PARIS—Here in France, I. M. Pei, who died this week, is best known for one thing: The glass pyramid in the courtyard of the Louvre Museum. When it opened in 1989, two centuries after the French Revolution, it was seen as a revolution of its own—and not necessarily a welcome one. Le Monde’s architecture critic at the time called the structure “a house of the dead” and said Pei was treating the courtyard of the Louvre “like an annex of Disneyland or bringing Luna Park back from the dead.”

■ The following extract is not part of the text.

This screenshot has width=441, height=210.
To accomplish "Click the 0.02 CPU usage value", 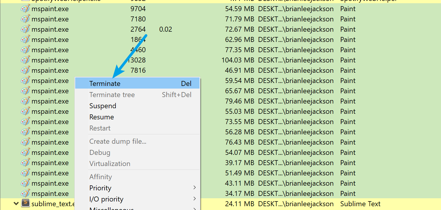I will 165,29.
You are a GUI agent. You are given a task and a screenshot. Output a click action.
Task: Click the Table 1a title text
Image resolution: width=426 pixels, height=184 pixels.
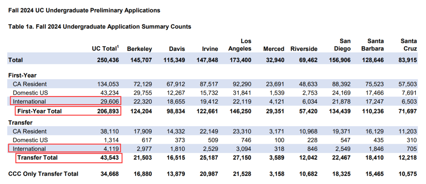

Architecture is always political. President François Mitterrand, who wanted to leave his own mark on Paris, had chosen Pei for the project, without a competition, and he stood by the architect against the howls of protest. “The debate was very intense—you can even say ferocious,” Jean-Louis Cohen, an architectural historian at NYU and the Collège de France, told me. “It was perceived as the eruption of a foreign object—and what is more, an American object. It has to be seen also in the framework of France and anti-Americanism, which is sort of a permanent position.”
But over the years, the pyramid slowly came to grow on France, to the point that it’s now as synonymous with the Louvre as the Mona Lisa. Two years ago this month, President Emmanuel Macron, the youngest president in French history, had his inauguration in front of the Louvre. It sent a message that this was a president who embraced culture and who, with his nascent En Marche movement, was breaking with his Socialist predecessor the way Mitterrand, a Socialist president, had broken with his right-wing predecessors."